_TASKS TO PERFORM_
[1] From the passage on Tay-Sachs, write out the text starting with "If the reference" and going on through "the United States.".
[2] According to the passage on Tay-Sachs, which relatively closed groups besides Ashkenazi Jews have higher incidences of the disorder?

━━━ DOCUMENT EXTRACT ━━━

Tay-Sachs is famously much more prevalent among Ashkenazi Jews, not because it cares about your religion, but because it's a rare recessive disorder, so both of your parents have to happen to be carriers to pass it on. As a result, it will naturally be more prevalent in any smaller interbreeding population where it happens to become slightly more prevalent by chance. Historically, due both to internal and external pressure (i.e. religious encouragement to marry other Jewish persons as well as generations of Jews being cut off as outsiders from the majority populations in many places where the Ashkenazim have lived), Ashkenazim have been more likely to marry and reproduce with other members of the same closed group than with the wider population, so chance occurrence of Tay-Sachs somewhat above the norm dramatically increases the (still small, but the disease is so terrifying it's worth preparing around) chance of it appearing in offspring.

It's not only an "Ashkenazi disease"; other relatively closed groups have higher incidences, like French Canadians and Cajuns, and some Amish groups.

If the reference to Ashkenazim is what makes it sound remarkably specific, be aware that this simply means more or less "Jews of Germany" and in practice means even more broadly the Jewish diaspora population of most of Northern, Central, and Eastern Europe; the Jews whose ancestors likely spoke Yiddish -- as opposed to, say, the Jewish populations of Iberia, the Sepharadim, or the Mizrahim in the rest of the Mediterranean, sometimes grouped as part of the Sepharadim. As such, it means a very broad swath of the Jewish population, and in particular a group to which most Jews in the US belong, since so many emigrated from Central and Eastern Europe to the United States.

━━━ RECORDED DATA ━━━

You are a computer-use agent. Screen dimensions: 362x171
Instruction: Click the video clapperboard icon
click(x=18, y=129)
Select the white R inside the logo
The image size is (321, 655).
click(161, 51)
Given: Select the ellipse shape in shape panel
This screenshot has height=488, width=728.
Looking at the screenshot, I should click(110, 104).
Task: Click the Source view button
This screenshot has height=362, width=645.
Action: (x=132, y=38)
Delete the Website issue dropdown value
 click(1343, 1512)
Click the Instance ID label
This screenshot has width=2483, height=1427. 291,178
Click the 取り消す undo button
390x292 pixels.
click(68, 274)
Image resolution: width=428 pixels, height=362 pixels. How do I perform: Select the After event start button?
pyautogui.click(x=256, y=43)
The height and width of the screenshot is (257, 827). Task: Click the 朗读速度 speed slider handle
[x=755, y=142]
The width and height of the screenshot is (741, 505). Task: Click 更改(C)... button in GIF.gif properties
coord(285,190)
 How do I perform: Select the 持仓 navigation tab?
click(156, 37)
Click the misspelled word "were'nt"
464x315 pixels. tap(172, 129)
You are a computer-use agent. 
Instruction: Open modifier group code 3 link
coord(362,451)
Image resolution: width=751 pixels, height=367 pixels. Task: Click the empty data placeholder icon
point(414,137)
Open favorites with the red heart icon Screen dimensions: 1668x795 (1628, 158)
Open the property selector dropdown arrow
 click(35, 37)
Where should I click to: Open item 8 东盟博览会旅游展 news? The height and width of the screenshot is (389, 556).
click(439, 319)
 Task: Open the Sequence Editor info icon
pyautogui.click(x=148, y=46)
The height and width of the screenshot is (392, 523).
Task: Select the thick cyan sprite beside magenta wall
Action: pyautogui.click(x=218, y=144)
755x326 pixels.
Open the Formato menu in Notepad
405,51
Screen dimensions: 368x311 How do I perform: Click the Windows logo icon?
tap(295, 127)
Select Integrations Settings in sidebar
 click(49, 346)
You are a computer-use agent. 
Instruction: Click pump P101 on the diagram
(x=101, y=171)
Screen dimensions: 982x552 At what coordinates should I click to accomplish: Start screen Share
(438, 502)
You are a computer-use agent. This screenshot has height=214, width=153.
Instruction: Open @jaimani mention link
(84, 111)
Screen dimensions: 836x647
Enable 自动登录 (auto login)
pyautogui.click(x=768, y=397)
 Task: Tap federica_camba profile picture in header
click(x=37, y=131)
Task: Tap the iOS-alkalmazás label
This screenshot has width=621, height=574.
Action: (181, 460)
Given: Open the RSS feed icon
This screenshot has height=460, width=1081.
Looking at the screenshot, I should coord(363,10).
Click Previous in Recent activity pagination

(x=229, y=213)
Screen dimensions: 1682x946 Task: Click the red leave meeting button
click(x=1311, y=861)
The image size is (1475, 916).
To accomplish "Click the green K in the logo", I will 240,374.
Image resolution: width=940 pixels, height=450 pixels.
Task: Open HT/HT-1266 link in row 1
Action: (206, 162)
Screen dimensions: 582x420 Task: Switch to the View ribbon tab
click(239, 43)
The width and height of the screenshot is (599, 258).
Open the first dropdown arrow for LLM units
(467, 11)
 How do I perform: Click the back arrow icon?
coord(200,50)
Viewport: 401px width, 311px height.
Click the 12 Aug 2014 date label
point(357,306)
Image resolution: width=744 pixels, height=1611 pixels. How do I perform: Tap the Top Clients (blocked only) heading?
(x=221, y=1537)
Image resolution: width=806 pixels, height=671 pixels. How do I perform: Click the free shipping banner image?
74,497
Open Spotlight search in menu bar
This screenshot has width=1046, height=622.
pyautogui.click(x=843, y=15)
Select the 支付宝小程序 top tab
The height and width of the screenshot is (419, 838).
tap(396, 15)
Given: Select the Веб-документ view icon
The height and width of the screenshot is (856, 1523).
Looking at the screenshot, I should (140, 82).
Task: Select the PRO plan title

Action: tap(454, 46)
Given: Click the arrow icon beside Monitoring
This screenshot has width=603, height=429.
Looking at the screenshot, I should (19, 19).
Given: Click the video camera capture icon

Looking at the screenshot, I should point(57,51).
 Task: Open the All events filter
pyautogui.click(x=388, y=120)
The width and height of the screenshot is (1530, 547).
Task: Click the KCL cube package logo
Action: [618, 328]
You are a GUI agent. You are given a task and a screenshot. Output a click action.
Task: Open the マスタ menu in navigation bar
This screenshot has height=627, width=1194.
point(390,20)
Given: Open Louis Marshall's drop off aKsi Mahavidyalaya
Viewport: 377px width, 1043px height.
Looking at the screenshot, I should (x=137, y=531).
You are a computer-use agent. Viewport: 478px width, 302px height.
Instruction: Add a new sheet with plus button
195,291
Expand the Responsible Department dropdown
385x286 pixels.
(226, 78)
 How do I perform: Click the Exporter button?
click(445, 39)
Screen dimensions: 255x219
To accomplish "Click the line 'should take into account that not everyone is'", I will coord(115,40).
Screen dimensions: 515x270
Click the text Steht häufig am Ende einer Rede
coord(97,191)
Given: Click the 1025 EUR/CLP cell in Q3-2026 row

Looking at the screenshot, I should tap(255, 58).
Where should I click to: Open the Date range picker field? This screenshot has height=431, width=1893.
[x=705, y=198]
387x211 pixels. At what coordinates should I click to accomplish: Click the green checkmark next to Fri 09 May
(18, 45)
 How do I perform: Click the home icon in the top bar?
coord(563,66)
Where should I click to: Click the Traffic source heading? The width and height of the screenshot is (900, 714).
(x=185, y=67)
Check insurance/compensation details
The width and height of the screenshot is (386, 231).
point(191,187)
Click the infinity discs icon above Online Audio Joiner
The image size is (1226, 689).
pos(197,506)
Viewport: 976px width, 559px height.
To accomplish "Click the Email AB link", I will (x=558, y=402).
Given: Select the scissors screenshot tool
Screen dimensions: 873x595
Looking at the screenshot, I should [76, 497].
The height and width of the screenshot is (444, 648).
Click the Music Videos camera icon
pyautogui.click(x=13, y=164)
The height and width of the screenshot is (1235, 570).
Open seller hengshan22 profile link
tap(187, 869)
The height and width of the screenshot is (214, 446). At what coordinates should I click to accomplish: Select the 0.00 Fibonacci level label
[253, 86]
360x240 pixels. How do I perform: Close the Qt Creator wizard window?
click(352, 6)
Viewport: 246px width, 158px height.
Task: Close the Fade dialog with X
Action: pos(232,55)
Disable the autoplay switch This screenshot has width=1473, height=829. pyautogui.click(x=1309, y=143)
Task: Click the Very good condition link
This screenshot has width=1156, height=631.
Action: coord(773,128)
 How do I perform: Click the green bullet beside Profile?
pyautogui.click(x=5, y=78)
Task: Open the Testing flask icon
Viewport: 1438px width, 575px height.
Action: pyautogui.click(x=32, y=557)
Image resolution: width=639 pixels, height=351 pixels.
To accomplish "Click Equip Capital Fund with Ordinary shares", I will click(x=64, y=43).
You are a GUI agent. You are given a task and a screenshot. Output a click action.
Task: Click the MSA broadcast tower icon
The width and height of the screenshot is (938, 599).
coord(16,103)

━━━

_SOLUTIONS_
[1]
If the reference to Ashkenazim is what makes it sound remarkably specific, be aware that this simply means more or less "Jews of Germany" and in practice means even more broadly the Jewish diaspora population of most of Northern, Central, and Eastern Europe; the Jews whose ancestors likely spoke Yiddish -- as opposed to, say, the Jewish populations of Iberia, the Sepharadim, or the Mizrahim in the rest of the Mediterranean, sometimes grouped as part of the Sepharadim. As such, it means a very broad swath of the Jewish population, and in particular a group to which most Jews in the US belong, since so many emigrated from Central and Eastern Europe to the United States.

[2] French Canadians, Cajuns, and some Amish groups.